We read the article “Value of red blood cell distribution width (RDW) on emergency department (ED) admission in patients with venous thrombosis (VT)” by Lippi et al with interest. The investigators aimed to investigate the association between RDW and patients with VT including cases of superficial VT, deep vein thrombosis, and/or pulmonary embolism (PE). In the present study, the RDW values were found to be significantly increased in all cases of VT compared with controls. Furthermore, the investigators also found that RDW exhibited a significant diagnostic performance at ED admission, displaying an area under the curve of 0.65 (95% CI 0.62 to 0.68; p <0.001) for all cases of VT. In addition, the conventional cut-off value of 14.6% was characterized by 0.75 negative predictive value and 0.48 positive predictive value for all cases of VT. Finally, they suggest that increased RDW not only associated with VT but also increased the efficiency of baseline risk assessment of patients with suspected VT on ED admission. This study gives important outcomes on this clinically relevant condition.

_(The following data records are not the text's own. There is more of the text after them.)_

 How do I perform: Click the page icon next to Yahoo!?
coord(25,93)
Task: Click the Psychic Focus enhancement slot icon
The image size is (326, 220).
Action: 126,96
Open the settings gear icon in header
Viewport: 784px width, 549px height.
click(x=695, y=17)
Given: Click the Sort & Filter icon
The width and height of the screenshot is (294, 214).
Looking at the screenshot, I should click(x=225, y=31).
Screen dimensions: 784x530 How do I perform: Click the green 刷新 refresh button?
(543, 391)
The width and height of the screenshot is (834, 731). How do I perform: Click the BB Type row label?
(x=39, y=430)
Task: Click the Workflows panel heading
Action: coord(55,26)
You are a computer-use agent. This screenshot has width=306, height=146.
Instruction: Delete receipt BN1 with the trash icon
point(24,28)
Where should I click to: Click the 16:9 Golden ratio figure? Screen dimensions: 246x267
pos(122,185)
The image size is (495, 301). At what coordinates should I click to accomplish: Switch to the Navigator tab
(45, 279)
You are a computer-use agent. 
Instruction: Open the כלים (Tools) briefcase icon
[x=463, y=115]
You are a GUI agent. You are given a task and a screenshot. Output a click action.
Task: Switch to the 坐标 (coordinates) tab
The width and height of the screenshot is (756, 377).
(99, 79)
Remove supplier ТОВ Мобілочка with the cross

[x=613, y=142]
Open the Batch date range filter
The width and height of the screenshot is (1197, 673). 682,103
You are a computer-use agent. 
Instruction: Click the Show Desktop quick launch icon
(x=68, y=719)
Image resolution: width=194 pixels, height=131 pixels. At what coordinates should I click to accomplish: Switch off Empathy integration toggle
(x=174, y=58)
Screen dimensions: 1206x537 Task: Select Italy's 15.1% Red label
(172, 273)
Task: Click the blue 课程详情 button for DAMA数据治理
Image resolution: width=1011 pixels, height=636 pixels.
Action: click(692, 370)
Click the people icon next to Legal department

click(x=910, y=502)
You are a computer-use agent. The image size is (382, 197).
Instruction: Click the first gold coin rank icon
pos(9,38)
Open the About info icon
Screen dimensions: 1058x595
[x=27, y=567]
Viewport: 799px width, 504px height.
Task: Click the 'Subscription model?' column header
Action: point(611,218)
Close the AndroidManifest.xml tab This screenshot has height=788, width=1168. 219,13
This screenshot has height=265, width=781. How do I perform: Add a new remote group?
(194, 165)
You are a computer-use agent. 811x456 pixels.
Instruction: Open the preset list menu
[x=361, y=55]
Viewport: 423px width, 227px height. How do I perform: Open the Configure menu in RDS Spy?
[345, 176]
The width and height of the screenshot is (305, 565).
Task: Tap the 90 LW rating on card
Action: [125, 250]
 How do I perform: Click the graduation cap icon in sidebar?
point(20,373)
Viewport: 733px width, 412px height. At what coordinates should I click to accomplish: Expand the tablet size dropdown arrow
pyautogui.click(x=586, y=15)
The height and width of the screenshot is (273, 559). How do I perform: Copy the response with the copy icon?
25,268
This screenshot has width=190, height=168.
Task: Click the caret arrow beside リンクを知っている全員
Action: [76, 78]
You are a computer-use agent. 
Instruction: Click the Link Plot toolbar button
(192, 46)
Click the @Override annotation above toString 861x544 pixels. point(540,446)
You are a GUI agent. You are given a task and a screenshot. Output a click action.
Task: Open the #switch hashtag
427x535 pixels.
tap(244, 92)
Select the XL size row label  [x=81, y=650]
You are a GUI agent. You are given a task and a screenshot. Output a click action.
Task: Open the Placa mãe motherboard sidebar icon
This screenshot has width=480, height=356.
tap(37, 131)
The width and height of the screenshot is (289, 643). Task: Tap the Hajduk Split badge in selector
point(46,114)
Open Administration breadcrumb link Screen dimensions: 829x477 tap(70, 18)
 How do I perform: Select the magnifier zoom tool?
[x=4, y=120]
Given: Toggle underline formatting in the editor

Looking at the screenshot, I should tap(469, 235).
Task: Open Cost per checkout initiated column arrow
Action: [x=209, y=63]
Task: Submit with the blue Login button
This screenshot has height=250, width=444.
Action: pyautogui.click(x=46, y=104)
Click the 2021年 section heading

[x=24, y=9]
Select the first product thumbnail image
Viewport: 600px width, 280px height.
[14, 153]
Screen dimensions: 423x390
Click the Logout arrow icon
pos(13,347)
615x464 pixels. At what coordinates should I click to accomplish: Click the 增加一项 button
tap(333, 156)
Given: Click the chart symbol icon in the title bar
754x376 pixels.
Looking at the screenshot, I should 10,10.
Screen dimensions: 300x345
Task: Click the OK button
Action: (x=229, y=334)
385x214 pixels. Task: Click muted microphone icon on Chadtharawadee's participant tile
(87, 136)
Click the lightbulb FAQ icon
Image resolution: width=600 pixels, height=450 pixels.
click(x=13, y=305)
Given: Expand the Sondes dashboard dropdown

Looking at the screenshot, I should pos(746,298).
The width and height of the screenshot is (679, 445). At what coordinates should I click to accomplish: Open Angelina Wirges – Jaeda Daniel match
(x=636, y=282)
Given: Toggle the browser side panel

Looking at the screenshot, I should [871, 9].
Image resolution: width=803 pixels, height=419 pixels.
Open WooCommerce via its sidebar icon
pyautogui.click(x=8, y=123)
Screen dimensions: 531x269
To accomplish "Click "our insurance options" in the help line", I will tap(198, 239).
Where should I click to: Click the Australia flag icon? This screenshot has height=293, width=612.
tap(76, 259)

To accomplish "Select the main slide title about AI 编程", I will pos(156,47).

RDW is a measure of the variability in the size of circulating red blood cells (RBCs) and is a derived from automated hematology analyzers. Increased RDW levels have been found to be associated with poor outcomes in patients with various diseases, such as organophosphate poisoning, acute pancreatitis, non–ST elevation acute coronary syndrome, contrast-induced nephropathy, deep vein thrombosis, ischemic stroke, mesenteric ischemia, PE, and many more. Potential mechanisms underlying the effect of increased RDW levels on these various diseases are not clear, subject to debate, and indeed complex. Yčas et al recently described a possible mechanism of persistent increase in RDW levels after acute and chronic diseases. According to a study, increased RDW levels have been postulated to the powerful stimulation of erythropoiesis by erythropoietin, a hormone synthesized mainly from the peritubular interstitial cells of the kidneys during hypoxic conditions, which promotes the release of enlarged RBCs from bone marrow. Finally, the presence of circulating enlarged RBCs disturbs RDW levels in hypoxic patients. However, in contrast to the previously mentioned study, hypoxemia leading to the release of a number of proinflammatory cytokines, which inhibits erythropoietin secretion and RBC maturation, thus enhancing anisocytosis. Another hypothesis is that elevated RDW may be due to a slight reduction of RBCs turnover. In contrast, a number of physiological conditions (e.g., pregnancy, aging, or physical exercise), pathologic conditions (e.g., iron, vitamin B12, folic acid deficiency anemia, hemolytic anemia, hereditary spherocytosis, congenital hemoglobin disorders such as thalassemia or hemoglobin variants), and use of some medications may impair erythropoiesis.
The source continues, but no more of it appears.